= Exercise brief =
Starting with the line that contains "Where should I click to: Toggle" and stopping after the line that contains "Task: Collapse the", return each line below exactly as written, with no others.

——————

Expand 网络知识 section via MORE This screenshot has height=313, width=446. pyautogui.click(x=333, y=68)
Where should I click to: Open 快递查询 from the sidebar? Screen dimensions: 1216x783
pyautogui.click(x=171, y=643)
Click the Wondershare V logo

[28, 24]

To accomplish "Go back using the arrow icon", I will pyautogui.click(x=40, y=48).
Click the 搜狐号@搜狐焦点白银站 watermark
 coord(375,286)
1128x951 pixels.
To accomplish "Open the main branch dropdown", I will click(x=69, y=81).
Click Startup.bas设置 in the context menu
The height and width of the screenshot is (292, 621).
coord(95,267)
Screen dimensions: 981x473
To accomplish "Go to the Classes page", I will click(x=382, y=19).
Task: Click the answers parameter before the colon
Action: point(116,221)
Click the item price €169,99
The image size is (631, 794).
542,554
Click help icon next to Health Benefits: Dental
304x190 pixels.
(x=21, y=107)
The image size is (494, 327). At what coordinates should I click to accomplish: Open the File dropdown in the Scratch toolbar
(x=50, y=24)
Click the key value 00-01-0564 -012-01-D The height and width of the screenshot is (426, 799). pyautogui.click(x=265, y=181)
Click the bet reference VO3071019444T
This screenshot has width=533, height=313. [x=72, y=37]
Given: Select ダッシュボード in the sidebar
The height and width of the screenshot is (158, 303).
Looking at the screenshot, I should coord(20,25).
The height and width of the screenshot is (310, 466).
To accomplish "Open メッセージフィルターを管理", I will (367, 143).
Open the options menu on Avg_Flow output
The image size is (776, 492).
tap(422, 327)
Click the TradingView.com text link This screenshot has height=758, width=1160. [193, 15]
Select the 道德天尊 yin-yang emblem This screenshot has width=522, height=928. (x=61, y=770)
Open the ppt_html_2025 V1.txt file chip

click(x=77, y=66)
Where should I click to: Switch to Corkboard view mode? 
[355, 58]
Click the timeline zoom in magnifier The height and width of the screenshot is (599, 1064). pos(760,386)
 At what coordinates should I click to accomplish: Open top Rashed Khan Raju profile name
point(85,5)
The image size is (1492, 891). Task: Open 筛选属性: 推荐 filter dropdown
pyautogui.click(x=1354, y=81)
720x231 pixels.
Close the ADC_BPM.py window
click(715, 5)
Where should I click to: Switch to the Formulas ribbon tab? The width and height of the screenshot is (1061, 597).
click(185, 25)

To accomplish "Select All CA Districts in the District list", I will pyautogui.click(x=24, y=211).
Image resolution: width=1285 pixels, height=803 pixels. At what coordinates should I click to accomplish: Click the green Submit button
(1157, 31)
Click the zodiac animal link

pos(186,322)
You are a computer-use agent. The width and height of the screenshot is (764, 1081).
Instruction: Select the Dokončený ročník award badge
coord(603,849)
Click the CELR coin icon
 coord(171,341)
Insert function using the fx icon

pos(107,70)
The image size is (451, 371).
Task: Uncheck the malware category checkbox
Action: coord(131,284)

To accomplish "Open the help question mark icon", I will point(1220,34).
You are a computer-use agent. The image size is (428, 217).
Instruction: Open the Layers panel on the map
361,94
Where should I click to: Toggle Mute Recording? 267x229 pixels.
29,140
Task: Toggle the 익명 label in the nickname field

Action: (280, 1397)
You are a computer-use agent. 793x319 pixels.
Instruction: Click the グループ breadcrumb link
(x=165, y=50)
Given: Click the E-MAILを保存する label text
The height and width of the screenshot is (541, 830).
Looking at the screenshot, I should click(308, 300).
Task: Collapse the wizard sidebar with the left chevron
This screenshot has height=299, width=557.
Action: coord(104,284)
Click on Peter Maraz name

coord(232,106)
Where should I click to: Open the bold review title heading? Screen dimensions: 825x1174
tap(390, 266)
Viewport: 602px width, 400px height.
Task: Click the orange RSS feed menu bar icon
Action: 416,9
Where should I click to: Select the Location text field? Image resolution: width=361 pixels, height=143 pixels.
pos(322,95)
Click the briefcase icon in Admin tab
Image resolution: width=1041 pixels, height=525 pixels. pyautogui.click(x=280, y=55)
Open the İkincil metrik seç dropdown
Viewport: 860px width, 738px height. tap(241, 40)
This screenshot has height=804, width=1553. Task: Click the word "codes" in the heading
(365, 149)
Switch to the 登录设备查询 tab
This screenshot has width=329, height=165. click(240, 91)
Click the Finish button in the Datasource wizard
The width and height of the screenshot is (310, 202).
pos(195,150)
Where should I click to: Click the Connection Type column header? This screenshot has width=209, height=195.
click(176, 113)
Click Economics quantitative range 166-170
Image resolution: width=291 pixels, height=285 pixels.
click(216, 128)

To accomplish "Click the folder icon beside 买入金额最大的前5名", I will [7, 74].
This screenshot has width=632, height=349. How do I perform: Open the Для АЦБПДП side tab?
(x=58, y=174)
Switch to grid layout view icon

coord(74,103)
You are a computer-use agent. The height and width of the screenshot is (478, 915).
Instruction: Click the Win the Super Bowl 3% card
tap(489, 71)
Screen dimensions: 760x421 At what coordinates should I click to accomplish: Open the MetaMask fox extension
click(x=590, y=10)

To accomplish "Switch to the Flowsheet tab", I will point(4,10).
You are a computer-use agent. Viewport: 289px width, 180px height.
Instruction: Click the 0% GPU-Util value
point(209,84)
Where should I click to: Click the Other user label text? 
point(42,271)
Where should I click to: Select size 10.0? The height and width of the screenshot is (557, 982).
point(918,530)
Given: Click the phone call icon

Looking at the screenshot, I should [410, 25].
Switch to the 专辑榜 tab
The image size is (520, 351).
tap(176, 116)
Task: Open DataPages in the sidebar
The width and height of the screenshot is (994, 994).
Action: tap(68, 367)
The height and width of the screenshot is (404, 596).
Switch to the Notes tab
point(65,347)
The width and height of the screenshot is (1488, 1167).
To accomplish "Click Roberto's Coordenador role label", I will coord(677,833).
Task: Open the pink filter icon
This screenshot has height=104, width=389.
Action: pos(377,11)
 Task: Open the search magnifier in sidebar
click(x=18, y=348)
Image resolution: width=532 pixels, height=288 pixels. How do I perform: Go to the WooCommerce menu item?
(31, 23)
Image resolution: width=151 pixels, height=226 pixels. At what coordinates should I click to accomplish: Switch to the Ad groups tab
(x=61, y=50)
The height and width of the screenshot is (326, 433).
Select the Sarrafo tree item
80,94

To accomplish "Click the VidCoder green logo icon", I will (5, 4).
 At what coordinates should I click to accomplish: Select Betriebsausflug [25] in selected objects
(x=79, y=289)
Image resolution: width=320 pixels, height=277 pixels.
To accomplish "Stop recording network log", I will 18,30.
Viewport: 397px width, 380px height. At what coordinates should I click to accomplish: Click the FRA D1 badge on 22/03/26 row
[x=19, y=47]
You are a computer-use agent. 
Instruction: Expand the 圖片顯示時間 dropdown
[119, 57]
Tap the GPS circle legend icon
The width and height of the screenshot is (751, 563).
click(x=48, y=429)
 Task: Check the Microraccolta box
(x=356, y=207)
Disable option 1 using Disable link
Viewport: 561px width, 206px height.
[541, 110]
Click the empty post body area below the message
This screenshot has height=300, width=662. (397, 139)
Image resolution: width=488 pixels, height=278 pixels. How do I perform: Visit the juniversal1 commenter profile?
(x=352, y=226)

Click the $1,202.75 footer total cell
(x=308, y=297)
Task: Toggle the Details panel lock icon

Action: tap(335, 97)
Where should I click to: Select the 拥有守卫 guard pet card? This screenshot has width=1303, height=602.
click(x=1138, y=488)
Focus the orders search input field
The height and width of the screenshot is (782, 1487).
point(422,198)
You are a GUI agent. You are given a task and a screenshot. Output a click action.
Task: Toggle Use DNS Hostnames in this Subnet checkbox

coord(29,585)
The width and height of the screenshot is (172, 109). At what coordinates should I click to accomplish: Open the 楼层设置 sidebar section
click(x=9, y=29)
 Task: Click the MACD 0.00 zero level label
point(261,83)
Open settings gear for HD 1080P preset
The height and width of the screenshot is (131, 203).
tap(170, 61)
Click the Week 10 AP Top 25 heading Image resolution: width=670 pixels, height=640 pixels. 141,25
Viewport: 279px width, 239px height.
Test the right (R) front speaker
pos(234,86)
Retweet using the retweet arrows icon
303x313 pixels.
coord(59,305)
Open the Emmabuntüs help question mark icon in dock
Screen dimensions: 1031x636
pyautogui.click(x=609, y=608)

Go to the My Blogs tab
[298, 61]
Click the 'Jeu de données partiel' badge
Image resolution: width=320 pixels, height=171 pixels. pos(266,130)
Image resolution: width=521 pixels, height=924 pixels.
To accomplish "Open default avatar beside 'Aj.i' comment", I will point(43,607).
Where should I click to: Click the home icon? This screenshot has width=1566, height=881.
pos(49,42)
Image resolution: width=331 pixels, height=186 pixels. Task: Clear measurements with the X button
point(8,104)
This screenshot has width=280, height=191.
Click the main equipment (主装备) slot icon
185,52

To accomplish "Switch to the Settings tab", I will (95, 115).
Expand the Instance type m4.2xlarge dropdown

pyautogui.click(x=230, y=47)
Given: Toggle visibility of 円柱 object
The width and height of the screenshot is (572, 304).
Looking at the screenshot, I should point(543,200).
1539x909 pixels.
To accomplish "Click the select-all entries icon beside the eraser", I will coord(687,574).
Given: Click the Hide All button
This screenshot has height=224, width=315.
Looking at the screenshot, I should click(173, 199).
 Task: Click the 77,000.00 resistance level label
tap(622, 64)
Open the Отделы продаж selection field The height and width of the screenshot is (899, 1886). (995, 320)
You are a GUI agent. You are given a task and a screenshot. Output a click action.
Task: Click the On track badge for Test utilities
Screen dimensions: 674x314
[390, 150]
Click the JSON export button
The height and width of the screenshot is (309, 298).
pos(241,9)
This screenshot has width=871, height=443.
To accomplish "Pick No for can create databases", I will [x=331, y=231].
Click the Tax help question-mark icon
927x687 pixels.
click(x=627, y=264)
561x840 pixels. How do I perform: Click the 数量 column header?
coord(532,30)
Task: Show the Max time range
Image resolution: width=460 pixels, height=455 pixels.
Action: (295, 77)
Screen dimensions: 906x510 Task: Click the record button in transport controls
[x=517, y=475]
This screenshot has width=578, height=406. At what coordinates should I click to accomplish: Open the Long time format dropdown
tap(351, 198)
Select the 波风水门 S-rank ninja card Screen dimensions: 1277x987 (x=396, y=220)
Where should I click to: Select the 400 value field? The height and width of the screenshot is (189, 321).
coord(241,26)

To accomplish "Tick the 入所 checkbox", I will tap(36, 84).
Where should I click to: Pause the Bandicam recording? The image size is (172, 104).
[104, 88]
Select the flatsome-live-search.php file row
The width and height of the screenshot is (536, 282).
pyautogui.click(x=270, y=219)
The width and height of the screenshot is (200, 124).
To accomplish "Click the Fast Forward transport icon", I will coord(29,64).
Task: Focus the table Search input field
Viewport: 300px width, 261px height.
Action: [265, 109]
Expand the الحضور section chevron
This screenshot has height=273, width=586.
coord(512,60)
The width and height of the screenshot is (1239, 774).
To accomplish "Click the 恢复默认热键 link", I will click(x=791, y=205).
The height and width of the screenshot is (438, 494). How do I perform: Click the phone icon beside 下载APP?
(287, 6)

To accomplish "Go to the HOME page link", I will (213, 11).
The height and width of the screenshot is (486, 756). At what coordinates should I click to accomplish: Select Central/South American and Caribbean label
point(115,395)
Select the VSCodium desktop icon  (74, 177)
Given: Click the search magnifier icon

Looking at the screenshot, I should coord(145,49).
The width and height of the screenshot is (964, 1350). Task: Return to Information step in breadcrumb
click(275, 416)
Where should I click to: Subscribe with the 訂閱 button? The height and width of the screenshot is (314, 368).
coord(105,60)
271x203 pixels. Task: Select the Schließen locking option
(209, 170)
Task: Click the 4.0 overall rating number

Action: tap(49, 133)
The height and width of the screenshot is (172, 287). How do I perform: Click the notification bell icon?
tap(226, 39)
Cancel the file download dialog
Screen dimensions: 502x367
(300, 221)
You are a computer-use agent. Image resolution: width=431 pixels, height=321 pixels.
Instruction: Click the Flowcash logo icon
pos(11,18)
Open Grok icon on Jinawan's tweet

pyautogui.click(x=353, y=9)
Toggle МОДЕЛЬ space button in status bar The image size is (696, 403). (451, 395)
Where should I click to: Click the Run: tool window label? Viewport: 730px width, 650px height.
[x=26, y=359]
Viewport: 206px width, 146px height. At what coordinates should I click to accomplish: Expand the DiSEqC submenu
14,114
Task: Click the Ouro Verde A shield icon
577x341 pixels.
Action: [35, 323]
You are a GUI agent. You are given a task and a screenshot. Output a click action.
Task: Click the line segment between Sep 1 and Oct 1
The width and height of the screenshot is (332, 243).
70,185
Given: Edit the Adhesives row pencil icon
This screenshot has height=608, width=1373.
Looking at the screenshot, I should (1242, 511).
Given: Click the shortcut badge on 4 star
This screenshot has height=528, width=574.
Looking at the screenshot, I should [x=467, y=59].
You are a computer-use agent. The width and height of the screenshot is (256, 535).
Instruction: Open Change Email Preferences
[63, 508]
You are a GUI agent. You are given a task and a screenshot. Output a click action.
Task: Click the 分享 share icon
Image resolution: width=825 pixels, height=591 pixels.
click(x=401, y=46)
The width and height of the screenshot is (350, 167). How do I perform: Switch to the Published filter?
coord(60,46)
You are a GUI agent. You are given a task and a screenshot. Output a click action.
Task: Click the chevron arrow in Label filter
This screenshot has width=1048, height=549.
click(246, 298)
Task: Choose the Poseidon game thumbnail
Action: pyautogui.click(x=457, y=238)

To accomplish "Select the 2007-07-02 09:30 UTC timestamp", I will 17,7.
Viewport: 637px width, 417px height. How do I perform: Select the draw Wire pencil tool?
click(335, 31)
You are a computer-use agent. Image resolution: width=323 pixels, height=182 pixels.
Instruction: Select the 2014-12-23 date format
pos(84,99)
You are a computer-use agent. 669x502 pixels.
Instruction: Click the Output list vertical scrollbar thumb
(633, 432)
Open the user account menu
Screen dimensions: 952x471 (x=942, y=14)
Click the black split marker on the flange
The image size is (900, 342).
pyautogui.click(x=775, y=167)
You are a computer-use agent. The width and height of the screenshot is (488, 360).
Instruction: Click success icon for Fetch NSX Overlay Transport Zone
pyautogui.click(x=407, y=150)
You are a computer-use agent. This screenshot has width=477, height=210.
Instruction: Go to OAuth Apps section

——————

= Solution to this task =
Where should I click to: Toggle Mute Recording? 267x229 pixels.
29,140
Task: Toggle the 익명 label in the nickname field

Action: (280, 1397)
You are a computer-use agent. 793x319 pixels.
Instruction: Click the グループ breadcrumb link
(x=165, y=50)
Given: Click the E-MAILを保存する label text
The height and width of the screenshot is (541, 830).
Looking at the screenshot, I should click(308, 300).
Task: Collapse the wizard sidebar with the left chevron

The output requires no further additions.